不连续动力系统理论及应用

This project focuses on the theoretical exploration and application research of the brand-new field of discontinuous dynamical systems. The selected topic comes from practical problems in various modern fields of science and technology, such as automatic control, engineering technology, comlpex networks, biology science and information technology. Considering the discontinuous dynamical systems appearing in such different fields, the project will explore related essential dynamic characteristics, develop new theories and methods, and research on the application models, which has both scientific and practical significance. This project commits to investigate the basic theories and application issues of discontinuous dynamical systems. By utilizing the new idea derived from the energy layer measurement in physics and the new method of flow theory in time-varying domains, we try to set up new dynamic theories of several typical discontinuous dynamical systems. In addition, some innovative achievements about Van der Pol oscillator model with impulsive effect, metal cutting model, impact oscillator model and oscillator synchronization model would also be obtained based on the new idea and method, with simulation experiments. Especially, we will furtherly develop the dynamic theory of discontinuous systems and try to establish related flow theory for non-connectable domains and when obstacles appear in the vector field on the discontinuous boundary. We try to improve and perfect the theories and application research of discontinuous dynamical systems and promote the investigation in such field.

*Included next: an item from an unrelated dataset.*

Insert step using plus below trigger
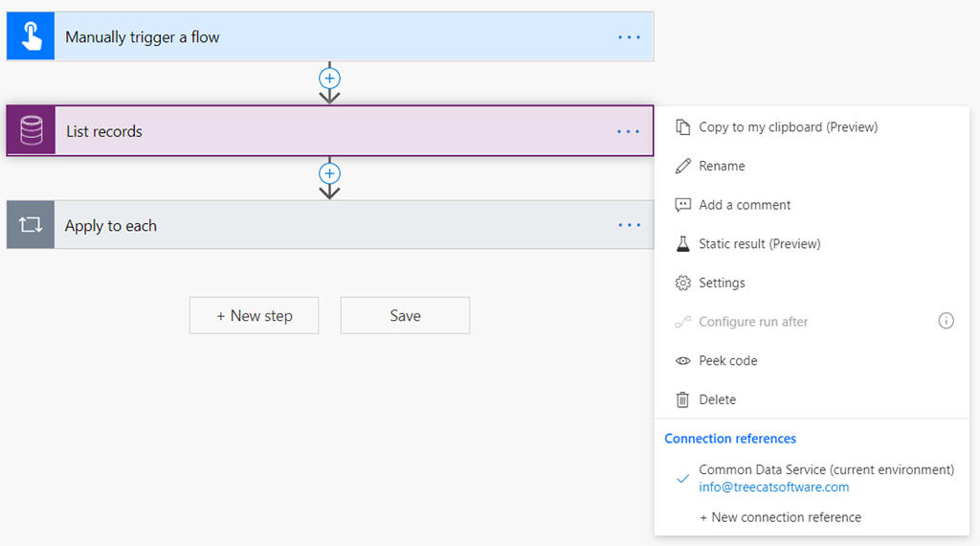Image resolution: width=980 pixels, height=546 pixels. click(x=329, y=79)
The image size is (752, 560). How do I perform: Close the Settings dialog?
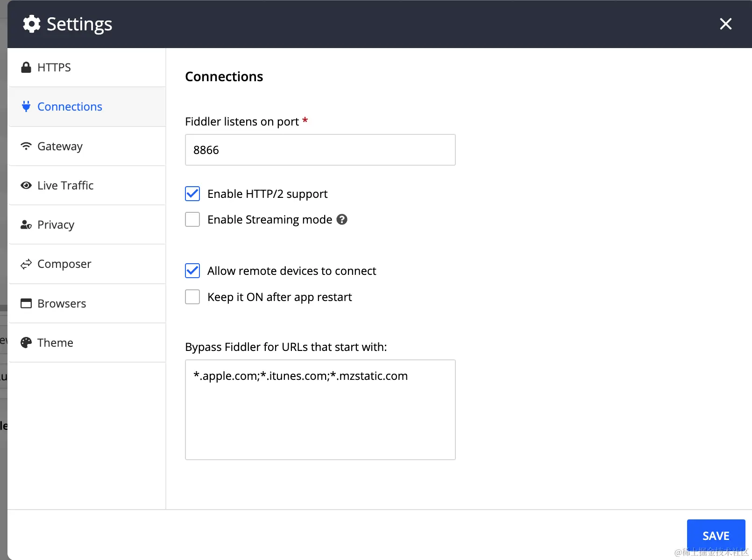(725, 24)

本项目对于不连续动力系统这一崭新研究领域进行理论探索和应用研究。本项目选题由实际问题驱动，针对自动控制、工程技术、复杂网络、生命科学、信息技术等诸多领域中出现的不连续动力系统，探索其动力学本质特征，发展新的理论和方法，开展其应用模型研究，具有重要的科学意义和实用价值。本项目对不连续动力系统若干亟待解决的具根本性的理论与应用课题开展研究，运用源于物理的能量层度量的新思想和动态域流转换的新方法，力争对几类典型的不连续动力系统建立动力学新理论；还将在脉冲Van der Pol振子模型、金属切割模型、振荡撞击模型、振子同步模型等的应用研究方面取得基于新思想、新方法的创新成果并进行数值仿真试验。特别是进一步开拓、发展不连续动力系统的动力学理论，力争在不连通域及不连续边界上向量场出现障碍的情形下建立相应的流转换理论。通过本项目研究力争填补不连续动力系统理论与应用研究的某些空白，促进对该领域研究的发展。

本项目对不连续动力系统若干亟待解决的具根本性的理论与应用课题开展研究。本项目选题由实际问题驱动，针对自动控制、工程技术、复杂网络、生命科学、信息技术等诸多领域中出现的不连续动力系统，探索其动力学本质特征，发展新的理论和方法，开展其应用模型研究，具有重要的科学意义和实用价值。首先,本项目致力于探索若干典型不连续动力系统的动力学特征与规律，运用研究动态域不连续动力系统的新思想新方法，给出了具有干摩擦的水平碰撞振动系统、单自由度斜碰撞振动系统、以及双自由度碰撞振动系统的动力学创新结果；得到了以悬架系统为代表的具有非对称阻尼性质的不连续动力系统的复杂动力学创新结果。其次，本项目开展关于不连续动力系统实际问题模型的应用研究及仿真实验，得到了关于由VdP振荡器激励的Fermi加速器模型的复杂加速机理的创新结果，还得到了人口动力学模型等的应用创新结果。另外，本项目进一步开拓、发展不连续动力系统的动力学理论，給出了在状态边界向量场转换的切换系统复杂动力学的重要创新成果。